-- start of Excerpted passage --

Welcome to Suburbia: You Get What You Ask For

I love Kristen Howerton’s blog, Rage Against the Minivan. I especially love the title. The way she married a fun play on words to the mommy-blog culture is fantastically creative. For the record, Kristen now drives a minivan, although begrudgingly.

We all know that raging against minivans is popular in our culture. When my husband and I first bought our minivan, his friends teased him mercilessly. Buying a minivan is seen as the end of youth, fun, and everything good. It’s a symbol of suburbia, boredom, soccer-momming, and schlepping. All that aside, as soon as I became pregnant with my daughter, I knew we had to buy a minivan. At the time, my oldest son was playing lots and lots of baseball, and we had to lug equipment and kids around every weekend. Adding a car seat, diaper bag, and stroller to that mix just wouldn’t work in a “regular” car. And now, with a six-person family, the minivan is even more of a necessity.

I don’t begrudge this necessity, I embrace it.

I am not oblivious to the cultural reasoning behind anti-minivan rhetoric. I understand why many swear up and down they will never drive a minivan, and why they curse the bleary-eyed moms who swerve into the wrong lane and sit too long at green lights. (tip: neither of those things are caused by the minivan. They are instead caused by trying to find the Dora doll that rolled under the seat while simultaneously trying to dig Cheerios out of a diaper bag and shove them into the mouth of a baby who is facing away from the driver’s seat. But I digress.)

-- end of Excerpted passage --
-- start of Source excerpt --

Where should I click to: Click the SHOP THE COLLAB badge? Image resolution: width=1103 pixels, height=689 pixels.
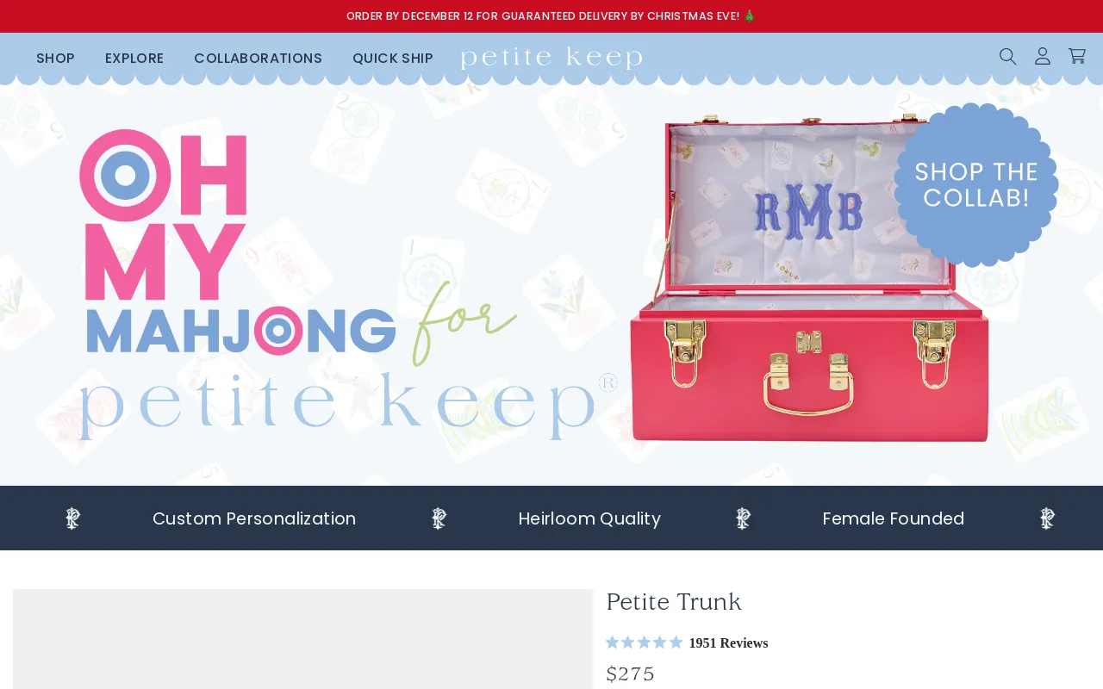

-- end of Source excerpt --

*Stated exercise:*
In the essay about minivans, how did the husband's friends react when the couple first bought a minivan?

*Full solution:*
They teased him mercilessly.